• [PROBLEM DETAILS]
Of the records that follow, copy only the lines from the line containing "The image size is (812, 530)." to the line containing "Given: Click the other entry selection icon", both included, exactly as written.

Collected data entries:
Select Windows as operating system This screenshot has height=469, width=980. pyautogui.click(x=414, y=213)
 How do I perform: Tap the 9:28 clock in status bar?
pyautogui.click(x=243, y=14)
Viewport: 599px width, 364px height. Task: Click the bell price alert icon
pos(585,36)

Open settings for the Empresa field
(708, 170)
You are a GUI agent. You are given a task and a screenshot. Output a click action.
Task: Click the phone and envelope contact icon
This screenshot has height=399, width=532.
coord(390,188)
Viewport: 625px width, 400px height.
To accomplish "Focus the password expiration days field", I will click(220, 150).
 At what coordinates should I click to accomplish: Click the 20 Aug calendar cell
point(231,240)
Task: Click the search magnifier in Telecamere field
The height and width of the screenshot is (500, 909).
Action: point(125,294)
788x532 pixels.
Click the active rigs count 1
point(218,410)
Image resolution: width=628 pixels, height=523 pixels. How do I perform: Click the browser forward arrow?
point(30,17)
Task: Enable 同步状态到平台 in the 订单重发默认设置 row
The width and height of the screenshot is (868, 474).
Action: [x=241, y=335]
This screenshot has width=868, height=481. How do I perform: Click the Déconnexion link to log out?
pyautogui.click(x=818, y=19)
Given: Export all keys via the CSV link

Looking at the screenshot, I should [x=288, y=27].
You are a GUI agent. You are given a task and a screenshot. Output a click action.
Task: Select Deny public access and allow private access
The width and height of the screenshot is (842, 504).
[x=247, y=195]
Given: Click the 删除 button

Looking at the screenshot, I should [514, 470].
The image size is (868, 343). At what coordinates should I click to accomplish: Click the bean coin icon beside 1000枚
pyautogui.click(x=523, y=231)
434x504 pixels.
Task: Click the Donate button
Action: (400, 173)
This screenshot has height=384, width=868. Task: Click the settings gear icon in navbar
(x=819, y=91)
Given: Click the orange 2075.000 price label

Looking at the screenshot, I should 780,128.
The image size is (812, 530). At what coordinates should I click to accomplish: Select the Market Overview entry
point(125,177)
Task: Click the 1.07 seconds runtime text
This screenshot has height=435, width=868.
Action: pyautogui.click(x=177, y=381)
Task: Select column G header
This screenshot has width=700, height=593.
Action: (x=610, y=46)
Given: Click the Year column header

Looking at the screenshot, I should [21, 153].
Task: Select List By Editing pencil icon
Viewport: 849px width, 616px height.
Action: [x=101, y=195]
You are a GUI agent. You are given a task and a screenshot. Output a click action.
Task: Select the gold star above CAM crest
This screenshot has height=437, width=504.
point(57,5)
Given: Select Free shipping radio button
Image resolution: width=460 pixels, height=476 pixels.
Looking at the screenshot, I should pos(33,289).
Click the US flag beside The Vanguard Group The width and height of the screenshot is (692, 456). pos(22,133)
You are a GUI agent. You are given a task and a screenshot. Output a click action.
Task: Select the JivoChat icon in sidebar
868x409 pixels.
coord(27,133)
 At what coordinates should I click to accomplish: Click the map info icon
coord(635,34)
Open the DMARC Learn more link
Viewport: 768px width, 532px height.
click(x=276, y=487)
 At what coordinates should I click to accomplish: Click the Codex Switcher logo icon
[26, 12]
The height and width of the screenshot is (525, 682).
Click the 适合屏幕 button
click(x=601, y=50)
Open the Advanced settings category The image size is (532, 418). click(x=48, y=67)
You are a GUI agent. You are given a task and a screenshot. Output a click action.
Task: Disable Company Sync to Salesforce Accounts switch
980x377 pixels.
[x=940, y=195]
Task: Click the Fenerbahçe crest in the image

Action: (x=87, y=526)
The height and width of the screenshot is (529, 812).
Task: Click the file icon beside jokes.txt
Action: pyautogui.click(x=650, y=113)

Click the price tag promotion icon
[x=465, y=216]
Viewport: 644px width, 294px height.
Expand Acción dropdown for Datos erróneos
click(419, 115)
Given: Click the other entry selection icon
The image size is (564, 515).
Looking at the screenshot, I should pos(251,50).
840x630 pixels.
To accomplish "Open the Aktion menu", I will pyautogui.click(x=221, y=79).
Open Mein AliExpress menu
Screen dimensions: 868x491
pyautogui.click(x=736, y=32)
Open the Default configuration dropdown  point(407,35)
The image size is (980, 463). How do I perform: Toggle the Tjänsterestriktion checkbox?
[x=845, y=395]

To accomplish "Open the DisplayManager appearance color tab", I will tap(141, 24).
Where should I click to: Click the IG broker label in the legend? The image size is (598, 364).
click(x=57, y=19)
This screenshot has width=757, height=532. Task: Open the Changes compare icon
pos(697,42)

• [WRITTEN RESPONSE]
The image size is (812, 530). At what coordinates should I click to accomplish: Select the Market Overview entry
point(125,177)
Task: Click the 1.07 seconds runtime text
This screenshot has height=435, width=868.
Action: pyautogui.click(x=177, y=381)
Task: Select column G header
This screenshot has width=700, height=593.
Action: (x=610, y=46)
Given: Click the Year column header

Looking at the screenshot, I should [21, 153].
Task: Select List By Editing pencil icon
Viewport: 849px width, 616px height.
Action: [x=101, y=195]
You are a GUI agent. You are given a task and a screenshot. Output a click action.
Task: Select the gold star above CAM crest
This screenshot has height=437, width=504.
point(57,5)
Given: Select Free shipping radio button
Image resolution: width=460 pixels, height=476 pixels.
Looking at the screenshot, I should pos(33,289).
Click the US flag beside The Vanguard Group The width and height of the screenshot is (692, 456). pos(22,133)
You are a GUI agent. You are given a task and a screenshot. Output a click action.
Task: Select the JivoChat icon in sidebar
868x409 pixels.
coord(27,133)
 At what coordinates should I click to accomplish: Click the map info icon
coord(635,34)
Open the DMARC Learn more link
Viewport: 768px width, 532px height.
click(x=276, y=487)
 At what coordinates should I click to accomplish: Click the Codex Switcher logo icon
[26, 12]
The height and width of the screenshot is (525, 682).
Click the 适合屏幕 button
click(x=601, y=50)
Open the Advanced settings category The image size is (532, 418). click(x=48, y=67)
You are a GUI agent. You are given a task and a screenshot. Output a click action.
Task: Disable Company Sync to Salesforce Accounts switch
980x377 pixels.
[x=940, y=195]
Task: Click the Fenerbahçe crest in the image

Action: (x=87, y=526)
The height and width of the screenshot is (529, 812).
Task: Click the file icon beside jokes.txt
Action: pyautogui.click(x=650, y=113)

Click the price tag promotion icon
[x=465, y=216]
Viewport: 644px width, 294px height.
Expand Acción dropdown for Datos erróneos
click(419, 115)
Given: Click the other entry selection icon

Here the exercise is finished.